━━ Recorded data ━━
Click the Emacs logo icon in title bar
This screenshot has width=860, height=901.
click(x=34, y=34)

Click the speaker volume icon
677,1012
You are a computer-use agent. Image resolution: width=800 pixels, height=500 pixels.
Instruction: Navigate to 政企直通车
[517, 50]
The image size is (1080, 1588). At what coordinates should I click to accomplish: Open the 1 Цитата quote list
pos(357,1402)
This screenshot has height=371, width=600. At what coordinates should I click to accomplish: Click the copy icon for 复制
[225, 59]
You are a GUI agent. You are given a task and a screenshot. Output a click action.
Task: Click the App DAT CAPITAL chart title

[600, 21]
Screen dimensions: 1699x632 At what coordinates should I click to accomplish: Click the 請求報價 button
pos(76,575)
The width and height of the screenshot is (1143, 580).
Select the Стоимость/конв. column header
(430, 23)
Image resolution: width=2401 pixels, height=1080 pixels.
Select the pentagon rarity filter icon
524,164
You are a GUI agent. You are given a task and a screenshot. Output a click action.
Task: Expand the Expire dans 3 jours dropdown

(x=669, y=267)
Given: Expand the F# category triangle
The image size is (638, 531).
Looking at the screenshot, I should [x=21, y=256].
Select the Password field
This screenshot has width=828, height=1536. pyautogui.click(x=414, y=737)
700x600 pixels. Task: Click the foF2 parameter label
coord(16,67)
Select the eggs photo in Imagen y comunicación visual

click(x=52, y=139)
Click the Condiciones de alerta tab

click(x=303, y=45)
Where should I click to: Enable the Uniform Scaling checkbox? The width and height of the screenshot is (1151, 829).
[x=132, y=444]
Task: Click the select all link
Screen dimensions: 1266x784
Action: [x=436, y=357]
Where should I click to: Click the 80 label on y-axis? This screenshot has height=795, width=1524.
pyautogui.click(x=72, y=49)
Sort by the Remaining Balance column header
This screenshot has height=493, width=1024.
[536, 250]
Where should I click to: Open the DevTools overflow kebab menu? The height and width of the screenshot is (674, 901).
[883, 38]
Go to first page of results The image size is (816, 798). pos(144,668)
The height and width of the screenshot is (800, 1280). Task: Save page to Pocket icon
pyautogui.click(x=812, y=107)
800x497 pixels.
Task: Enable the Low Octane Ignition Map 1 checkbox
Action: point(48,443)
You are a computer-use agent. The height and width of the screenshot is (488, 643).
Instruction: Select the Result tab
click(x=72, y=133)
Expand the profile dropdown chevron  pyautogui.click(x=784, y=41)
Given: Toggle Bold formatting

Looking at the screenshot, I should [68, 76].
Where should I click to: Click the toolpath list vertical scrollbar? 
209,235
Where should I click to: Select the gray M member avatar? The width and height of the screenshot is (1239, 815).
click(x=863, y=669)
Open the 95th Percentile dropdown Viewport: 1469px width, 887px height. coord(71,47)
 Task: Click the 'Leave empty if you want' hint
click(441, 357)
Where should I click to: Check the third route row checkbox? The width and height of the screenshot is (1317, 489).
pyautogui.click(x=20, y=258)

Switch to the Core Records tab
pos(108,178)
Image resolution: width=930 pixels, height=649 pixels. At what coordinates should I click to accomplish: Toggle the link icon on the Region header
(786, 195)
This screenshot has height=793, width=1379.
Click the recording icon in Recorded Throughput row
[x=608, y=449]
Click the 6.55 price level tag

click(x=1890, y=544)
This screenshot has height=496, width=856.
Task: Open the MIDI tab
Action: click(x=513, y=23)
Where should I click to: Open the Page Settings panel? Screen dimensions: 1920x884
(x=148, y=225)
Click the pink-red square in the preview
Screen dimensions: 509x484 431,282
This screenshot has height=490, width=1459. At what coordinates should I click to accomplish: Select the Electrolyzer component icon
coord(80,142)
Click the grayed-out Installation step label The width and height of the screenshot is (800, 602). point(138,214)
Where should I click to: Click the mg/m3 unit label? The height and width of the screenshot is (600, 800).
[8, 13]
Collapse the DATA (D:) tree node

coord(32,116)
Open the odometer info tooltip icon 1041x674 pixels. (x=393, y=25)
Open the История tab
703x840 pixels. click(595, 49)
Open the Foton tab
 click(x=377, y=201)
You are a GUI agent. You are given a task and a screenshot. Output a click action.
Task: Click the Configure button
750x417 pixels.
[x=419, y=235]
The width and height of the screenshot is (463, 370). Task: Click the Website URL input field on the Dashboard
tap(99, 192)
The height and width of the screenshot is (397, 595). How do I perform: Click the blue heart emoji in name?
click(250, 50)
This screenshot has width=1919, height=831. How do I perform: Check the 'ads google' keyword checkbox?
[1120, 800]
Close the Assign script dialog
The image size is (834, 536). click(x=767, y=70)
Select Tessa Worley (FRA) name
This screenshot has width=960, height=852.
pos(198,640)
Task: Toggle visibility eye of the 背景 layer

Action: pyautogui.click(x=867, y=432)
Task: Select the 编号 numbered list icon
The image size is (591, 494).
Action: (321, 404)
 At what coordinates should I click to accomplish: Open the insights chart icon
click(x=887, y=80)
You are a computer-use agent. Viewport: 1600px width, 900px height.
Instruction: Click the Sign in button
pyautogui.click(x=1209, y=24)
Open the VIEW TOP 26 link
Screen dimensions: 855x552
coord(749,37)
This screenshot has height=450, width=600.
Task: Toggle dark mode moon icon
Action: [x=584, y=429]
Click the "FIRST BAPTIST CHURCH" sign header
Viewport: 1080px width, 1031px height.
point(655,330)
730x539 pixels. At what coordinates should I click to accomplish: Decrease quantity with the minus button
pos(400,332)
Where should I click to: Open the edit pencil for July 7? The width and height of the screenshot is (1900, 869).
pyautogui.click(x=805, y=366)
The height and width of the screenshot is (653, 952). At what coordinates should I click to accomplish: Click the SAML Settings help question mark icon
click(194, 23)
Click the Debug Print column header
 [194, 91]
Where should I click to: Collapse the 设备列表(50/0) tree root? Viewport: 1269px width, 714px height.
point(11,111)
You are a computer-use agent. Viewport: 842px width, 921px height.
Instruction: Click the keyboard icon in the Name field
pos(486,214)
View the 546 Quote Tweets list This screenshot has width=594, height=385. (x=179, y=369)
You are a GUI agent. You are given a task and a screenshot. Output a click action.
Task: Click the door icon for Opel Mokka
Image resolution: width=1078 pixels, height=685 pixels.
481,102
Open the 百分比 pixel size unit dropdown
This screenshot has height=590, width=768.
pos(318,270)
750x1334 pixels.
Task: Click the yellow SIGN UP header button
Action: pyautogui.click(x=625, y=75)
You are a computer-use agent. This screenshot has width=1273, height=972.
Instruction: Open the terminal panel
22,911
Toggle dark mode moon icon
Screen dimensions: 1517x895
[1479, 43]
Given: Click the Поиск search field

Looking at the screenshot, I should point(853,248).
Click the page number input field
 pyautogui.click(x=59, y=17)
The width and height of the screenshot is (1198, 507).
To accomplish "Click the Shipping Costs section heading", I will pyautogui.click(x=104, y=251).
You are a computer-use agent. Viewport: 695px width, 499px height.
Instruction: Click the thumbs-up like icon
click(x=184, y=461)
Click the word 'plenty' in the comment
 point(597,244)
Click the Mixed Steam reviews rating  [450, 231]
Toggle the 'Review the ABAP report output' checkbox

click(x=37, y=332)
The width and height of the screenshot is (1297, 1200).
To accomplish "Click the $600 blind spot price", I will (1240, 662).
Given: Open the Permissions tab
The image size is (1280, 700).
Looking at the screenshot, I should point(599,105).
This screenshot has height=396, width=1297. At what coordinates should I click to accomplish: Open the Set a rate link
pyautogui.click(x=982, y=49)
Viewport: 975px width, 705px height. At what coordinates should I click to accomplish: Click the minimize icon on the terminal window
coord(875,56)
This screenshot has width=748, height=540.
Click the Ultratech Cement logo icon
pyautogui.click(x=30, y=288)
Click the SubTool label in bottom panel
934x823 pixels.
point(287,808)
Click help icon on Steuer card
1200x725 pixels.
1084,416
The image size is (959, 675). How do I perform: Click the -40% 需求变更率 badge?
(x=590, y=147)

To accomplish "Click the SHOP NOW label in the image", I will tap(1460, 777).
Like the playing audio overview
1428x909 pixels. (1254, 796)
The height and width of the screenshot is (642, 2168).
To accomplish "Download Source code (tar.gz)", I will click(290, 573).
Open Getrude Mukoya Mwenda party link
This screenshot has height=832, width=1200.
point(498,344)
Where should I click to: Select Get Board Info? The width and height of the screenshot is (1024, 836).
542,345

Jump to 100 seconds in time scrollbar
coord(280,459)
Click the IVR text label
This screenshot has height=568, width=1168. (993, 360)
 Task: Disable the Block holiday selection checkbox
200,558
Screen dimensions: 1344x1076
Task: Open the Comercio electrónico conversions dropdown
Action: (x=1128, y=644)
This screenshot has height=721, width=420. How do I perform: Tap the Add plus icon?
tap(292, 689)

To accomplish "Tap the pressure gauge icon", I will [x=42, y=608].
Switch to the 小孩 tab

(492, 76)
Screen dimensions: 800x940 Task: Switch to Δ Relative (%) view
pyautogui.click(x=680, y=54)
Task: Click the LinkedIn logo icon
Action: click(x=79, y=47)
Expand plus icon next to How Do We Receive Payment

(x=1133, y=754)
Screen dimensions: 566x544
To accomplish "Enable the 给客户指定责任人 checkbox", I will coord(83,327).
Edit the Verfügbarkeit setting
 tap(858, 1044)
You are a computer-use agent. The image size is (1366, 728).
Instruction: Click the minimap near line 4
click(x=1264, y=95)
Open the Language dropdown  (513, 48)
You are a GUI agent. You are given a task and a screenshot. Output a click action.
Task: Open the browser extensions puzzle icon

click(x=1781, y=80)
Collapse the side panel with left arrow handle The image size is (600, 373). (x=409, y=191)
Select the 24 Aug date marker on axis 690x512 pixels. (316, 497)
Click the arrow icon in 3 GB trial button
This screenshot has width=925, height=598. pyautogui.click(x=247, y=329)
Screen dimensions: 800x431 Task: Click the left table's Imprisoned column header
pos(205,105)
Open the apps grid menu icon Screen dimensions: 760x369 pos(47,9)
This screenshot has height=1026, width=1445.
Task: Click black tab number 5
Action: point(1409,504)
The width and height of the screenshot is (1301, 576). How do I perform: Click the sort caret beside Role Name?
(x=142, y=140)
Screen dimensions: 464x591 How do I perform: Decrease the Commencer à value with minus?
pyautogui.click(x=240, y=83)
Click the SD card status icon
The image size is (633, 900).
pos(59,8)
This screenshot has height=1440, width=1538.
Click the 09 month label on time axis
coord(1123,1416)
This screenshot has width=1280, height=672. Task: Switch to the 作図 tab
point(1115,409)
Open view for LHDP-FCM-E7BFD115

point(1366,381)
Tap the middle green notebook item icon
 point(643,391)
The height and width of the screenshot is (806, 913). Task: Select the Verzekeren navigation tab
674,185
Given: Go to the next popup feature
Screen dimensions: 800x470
━━━
• Assigned task
Repeat the entries verbatim through the line with "You are a computer-use agent. Image".

• Solution below
Click the Emacs logo icon in title bar
This screenshot has width=860, height=901.
click(x=34, y=34)

Click the speaker volume icon
677,1012
You are a computer-use agent. Image resolution: width=800 pixels, height=500 pixels.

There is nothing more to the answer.